» **GIVEN TEXT**:
Zambia has socialized medicine. Usually medical care is dispensed at area hospitals, especially outside of the main city of Lusaka. Hospitals are dependent upon the government for medicine which is sent monthly. Additionally there are hospitals run by private organizations such as churches. Many villages have a building in them that are for clinics. But the clinics do not operate every day and they suffer from some of the same limitations as the hospitals with regard to available medications.
Medicine is available at the hospitals if they receive a supply from the government Ministry of Health. If medications are not available then they cannot be sent.
Within the hospitals there are often two clinics. One is called High Cost and the other Low Cost. The difference has to do with availability of medicines. If one has money then medicine is usually available at the High Cost clinic. If one does not have money then they go to the Low Cost clinic where medicine may or may not be available due to government supplies.
An additional challenge involves distance from the village to the hospital. The only way to get to the hospital involves either taking public transport (which costs) or to walk or ride a bike.
We began to take some rudimentary medical care into the villages through the local evangelist’s wife, Judith Phiri. She received training at the hospital that permits her to dispense some basic antibiotics and other medicines. We have added to that vitamins and pain reliever. To these we began collecting antibiotic ointment/cream, hydrocortisone cream, antifungals and eye drops here in the US. These are preferred because they are significantly more potent that similar medicines available from other locations. The later are contributed by congregations and individuals here and sent to Zambia.

» **WHAT THE EXERCISE ASKS**: In the text on medical care in Zambia, how often do hospitals receive medicine from the government?

» **RECORDS SUPPLIED**:

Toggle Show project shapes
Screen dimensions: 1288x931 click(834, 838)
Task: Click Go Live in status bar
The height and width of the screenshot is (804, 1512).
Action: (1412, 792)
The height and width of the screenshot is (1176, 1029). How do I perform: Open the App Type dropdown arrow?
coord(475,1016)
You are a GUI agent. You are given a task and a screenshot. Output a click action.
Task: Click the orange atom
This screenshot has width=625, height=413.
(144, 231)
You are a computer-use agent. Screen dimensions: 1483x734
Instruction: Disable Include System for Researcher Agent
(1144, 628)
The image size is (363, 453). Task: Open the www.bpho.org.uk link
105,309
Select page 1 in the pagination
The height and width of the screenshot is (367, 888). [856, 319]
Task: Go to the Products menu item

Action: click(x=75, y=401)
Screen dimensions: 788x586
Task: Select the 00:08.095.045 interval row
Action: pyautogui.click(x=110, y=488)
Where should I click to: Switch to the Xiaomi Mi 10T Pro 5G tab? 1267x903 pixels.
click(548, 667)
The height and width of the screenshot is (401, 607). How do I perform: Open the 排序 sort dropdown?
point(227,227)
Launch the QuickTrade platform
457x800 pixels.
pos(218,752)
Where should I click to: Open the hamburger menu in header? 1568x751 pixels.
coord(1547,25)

» **TASK SOLUTION**: Monthly.